Journée de scrutin commune

4.

Les États membres arrêtent une date commune pour les élections au Parlement européen et font en sorte que la fermeture des différents bureaux de vote ait lieu à la même heure.

CONDUITE EFFICACE DES ÉLECTIONS

Autorité de contact unique

5.

Les États membres mettent en place une autorité de contact unique chargée de l’échange de données sur les électeurs, en vue de la mise œuvre de l’article 13 de la directive 93/109/CE.

Transmission de données

6.

Les États membres tiennent compte, dans la mesure du possible, de leurs modalités électorales respectives, et l’État membre de résidence transmet les données relatives aux électeurs en temps utile afin que l’État membre d’origine concerné puisse prendre les mesures nécessaires.

Données additionnelles permettant une meilleure identification

7.

Les États membres de résidence sont invités à transmettre, en plus des données à caractère personnel visées à l’article 9 de la directive 93/109/CE, toutes les données à caractère personnel pouvant s’avérer nécessaires pour l’identification des électeurs par les autorités de leur État membre d’origine.

Moyens techniques pour une transmission des données sûre et efficace

8.

Afin d’assurer correctement l’échange de données visé à l’article 13 de la directive 93/109/CE, les États membres utilisent un moyen électronique uniforme et sécurisé, tel que décrit dans l’annexe.

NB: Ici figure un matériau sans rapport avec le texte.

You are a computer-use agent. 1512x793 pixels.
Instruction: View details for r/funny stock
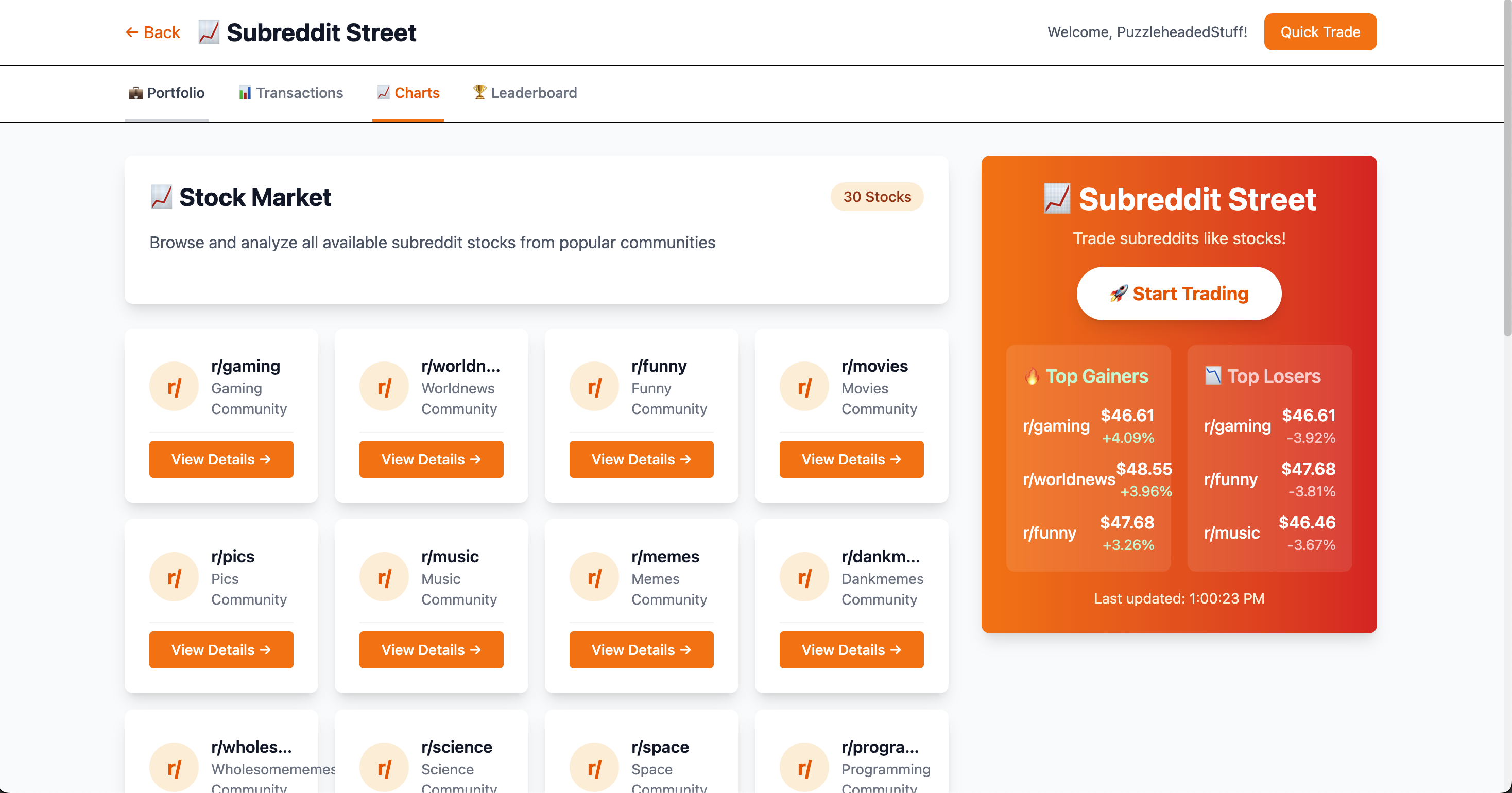click(x=641, y=459)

Les États membres transmettent les données dans un paquet unique par État membre d’origine, en prévoyant une autre transmission à un stade ultérieur pour les mises à jour, si nécessaire.

Les États membres et les partis politiques nationaux et européens sont destinataires de la présente recommandation.

Fait à Bruxelles, le 12 mars 2013.

Par la Commission

Viviane REDING

Vice-président


(1)  COM(2012) 777 final/2.

(2)  COM(2012) 499 final.

(3)  JO L 297 du 15.11.2003, p. 1.

(4)  JO L 325 du 23.11.2012, p. 1.

(5)  Résolution du Parlement européen du 22 novembre 2012 sur les élections au Parlement européen en 2014 [2012/2829 (RSP)].

(6)  JO L 329 du 30.12.1993, p. 34.

(7)  COM(97) 731 final, COM(2000) 843 final et COM(2006) 790 final.

(8)  COM(2010) 605 final.

(9)  JO L 281 du 23.11.1995, p. 31.


ANNEXE

Modalités techniques pour la mise en œuvre de l’article 13 de la directive 93/109/CE

1.

Afin d’assurer l’échange de données visé à l’article 13 de la directive 93/109/CE, les États membres utilisent des fichiers au format XML (Extensible Markup Language), qui doivent être transmis exclusivement par voie électronique sécurisée.

2.

Les États membres utilisent le format de transformation sur 8 bits (UTF-8) du jeu universel de caractères pour l’enregistrement et la transmission des données relatives aux électeurs à l’intérieur du mécanisme d’échange d’informations.

3.

Les États membres font usage de la recommandation du W3C portant sur le traitement et la syntaxe de cryptage XML, qui suppose l’échange d’une clé publique et d’une clé privée, afin de garantir un niveau de protection approprié des données à caractère personnel transmises.